Police Duty in England | The German Shepherd
Likewise, the situation was similar in England; from 1914, dogs were incorporated in the London Metropolitan Police, but these tended to be the officers' own dogs, rather than specially trained police dogs. It was only after the First World War, when the positive effects of highly trained dogs in war began to be more universally recognized, that dogs began to be seen as a viable option for extensive training, and dog training centers sprung up all over England and the Continent. By 1938, Colonel Hoel Llellwellyn, the Chief Constable of Wiltshire, was quoted as saying “a good dog with a night duty man is as sound a proposition as you can get. The dog hears what the constable does not, gives him notice of anyone in the vicinity, guards his master's bicycle to the death, and remains mute unless roused. He is easily trained and will go home when told to do so with a message in his collar.” Such a statement reflects the gradual change of attitudes of police workers towards the dogs who served as their companions, going from aggressive deterrent to fully-fledged, highly-trained partner.

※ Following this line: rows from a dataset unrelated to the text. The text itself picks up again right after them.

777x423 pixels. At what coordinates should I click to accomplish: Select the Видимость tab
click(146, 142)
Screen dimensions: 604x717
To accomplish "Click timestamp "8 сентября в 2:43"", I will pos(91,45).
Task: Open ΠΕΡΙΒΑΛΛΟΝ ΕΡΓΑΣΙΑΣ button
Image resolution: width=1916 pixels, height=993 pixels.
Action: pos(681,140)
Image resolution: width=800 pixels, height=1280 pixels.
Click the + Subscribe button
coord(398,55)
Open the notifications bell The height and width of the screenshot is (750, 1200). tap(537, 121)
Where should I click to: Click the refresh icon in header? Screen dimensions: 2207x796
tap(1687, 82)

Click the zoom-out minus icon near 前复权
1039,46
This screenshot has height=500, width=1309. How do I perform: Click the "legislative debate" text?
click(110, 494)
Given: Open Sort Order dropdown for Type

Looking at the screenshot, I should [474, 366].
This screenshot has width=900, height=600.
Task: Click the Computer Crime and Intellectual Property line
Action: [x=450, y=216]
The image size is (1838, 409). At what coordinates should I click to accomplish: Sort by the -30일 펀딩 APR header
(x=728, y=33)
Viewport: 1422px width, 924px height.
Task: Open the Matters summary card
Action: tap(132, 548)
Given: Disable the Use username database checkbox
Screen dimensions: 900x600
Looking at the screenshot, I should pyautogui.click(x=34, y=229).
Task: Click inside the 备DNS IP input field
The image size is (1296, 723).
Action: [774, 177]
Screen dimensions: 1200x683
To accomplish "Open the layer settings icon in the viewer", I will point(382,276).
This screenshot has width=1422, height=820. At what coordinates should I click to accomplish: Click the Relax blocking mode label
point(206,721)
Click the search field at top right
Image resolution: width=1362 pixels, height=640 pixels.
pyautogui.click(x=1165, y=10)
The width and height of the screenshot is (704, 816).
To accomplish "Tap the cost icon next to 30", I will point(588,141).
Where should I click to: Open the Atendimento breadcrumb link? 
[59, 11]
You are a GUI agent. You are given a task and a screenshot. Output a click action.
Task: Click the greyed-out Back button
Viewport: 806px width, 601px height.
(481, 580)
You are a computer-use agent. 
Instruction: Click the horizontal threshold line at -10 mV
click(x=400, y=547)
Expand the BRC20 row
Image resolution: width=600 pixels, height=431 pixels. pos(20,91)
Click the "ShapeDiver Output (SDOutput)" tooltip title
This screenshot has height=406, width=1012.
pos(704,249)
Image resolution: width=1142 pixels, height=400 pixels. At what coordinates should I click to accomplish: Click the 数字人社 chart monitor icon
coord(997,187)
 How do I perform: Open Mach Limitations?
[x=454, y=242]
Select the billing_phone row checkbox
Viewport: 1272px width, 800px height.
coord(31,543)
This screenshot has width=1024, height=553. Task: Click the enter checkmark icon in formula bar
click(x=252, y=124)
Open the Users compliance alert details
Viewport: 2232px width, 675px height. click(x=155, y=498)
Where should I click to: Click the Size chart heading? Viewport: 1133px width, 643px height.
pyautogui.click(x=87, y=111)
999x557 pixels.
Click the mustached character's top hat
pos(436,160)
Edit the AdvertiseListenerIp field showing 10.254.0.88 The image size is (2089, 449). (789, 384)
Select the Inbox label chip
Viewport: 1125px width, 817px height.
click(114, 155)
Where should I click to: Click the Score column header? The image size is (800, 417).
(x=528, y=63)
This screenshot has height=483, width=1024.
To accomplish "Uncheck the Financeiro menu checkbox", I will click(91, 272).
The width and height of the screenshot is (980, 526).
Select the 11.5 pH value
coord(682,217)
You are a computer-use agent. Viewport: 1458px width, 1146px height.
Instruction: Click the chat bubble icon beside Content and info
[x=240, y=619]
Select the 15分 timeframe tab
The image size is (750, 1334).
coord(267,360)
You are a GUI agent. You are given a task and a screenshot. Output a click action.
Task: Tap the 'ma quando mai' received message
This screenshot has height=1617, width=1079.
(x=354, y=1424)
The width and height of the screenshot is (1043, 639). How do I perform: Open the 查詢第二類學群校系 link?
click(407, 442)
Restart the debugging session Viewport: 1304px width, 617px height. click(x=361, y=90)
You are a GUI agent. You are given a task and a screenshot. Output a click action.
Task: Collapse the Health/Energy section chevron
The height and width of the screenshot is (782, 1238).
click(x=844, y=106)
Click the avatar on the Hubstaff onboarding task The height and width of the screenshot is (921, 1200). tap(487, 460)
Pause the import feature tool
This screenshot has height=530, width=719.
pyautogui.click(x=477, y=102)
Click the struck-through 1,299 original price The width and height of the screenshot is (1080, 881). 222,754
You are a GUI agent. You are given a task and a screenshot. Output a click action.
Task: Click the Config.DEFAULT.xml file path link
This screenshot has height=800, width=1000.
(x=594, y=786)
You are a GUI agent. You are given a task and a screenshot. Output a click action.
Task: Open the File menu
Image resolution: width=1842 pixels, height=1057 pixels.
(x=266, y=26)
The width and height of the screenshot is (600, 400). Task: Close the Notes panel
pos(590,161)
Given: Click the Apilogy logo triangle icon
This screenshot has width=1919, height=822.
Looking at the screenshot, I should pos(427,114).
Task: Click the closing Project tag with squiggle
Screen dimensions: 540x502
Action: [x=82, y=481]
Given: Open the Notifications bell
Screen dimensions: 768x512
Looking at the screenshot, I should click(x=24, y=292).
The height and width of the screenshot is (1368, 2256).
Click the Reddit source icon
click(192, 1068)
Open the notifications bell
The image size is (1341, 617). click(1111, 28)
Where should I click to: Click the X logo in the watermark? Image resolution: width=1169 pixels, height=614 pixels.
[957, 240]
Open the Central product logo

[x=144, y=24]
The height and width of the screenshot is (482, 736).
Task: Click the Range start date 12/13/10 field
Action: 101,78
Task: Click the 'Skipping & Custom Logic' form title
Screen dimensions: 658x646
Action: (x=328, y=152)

Today, all British police dogs, such as the German Shepherd, are required to have a license in order to work. To get this license they are required to complete a course of training, then pass a test both on completion of said training and on every year of active duty thereafter until the dog's retirement, which tends to be around eight years of age. American police dogs are somewhat less common – after all, it is in England, where police do not carry guns, that arguably there is more need for “backup” - but most major cities use police dogs for a variety of reasons, most commonly for sniffing out illegal drugs or other substances.